Referring to the “Transformations_and_OSGM15_UserGuide.pdf“ contained in the developers pack, page 10, Table and note 6. I believe the developer pack provides “Geoid height”. Note 6 further explains that: ETRS height - OSGM15 Geoid height = orthometric height above mean sea level. So to obtain the vertical shift from ETRS89 (GRS80) to orthometric, the Geoid height must be multiplied by minus 1. The grid currently has positive instead of negative shifts.

[rouault]

The grid currently has positive instead of negative shifts.

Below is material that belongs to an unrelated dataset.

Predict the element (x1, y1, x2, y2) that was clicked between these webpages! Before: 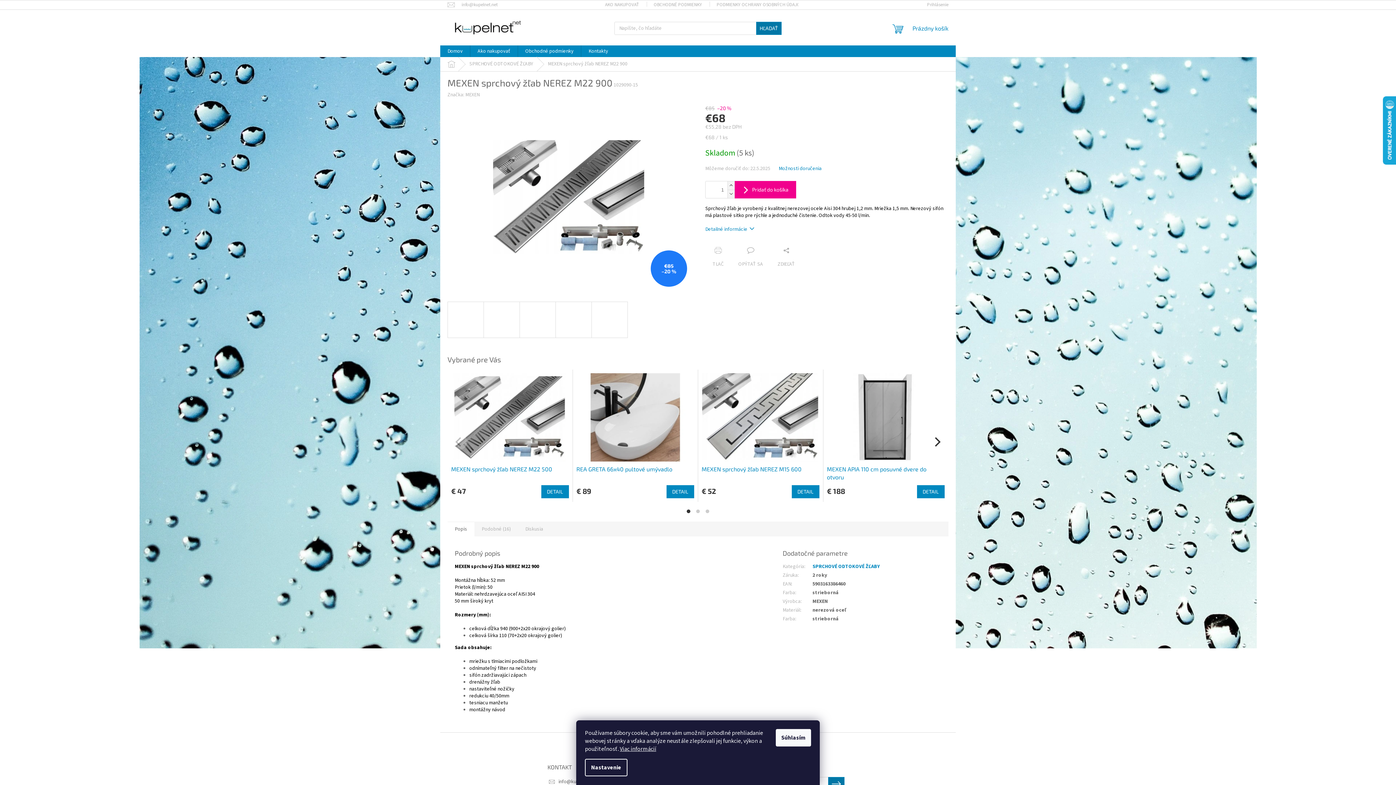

yes, that's correct. Geoid models as used in PROJ (and in most other formats) must be the value of the geoid undulation, that is the ellipsoidal height for a orthometric altitude of 0.
The value in the uk_os_OSGM15_GB.tif file are consistent with the EGM96 geoid model:

$ gdallocationinfo -wgs84 uk_os_OSGM15_GB.tif 0 50
Report:
  Location: (593P,1239L)
  Band 1:
    Value: 44.4401626586914

$ gdallocationinfo -wgs84 us_nga_egm96_15.tif 0 50
Report:
  Location: (720P,160L)
  Band 1:
    Value: 45.0383186340332

[SilverSloth]

Oh, it’s a OSGM15 Geoid height model relative to ETRS89/GRS80 ellipsoid, not a vertical shift from ETRS89/GRS80 to OSGB36/ODN. Thanks for helping the penny drop. Not all vertical shifts are Geoid models, so would be helpful to know this one is.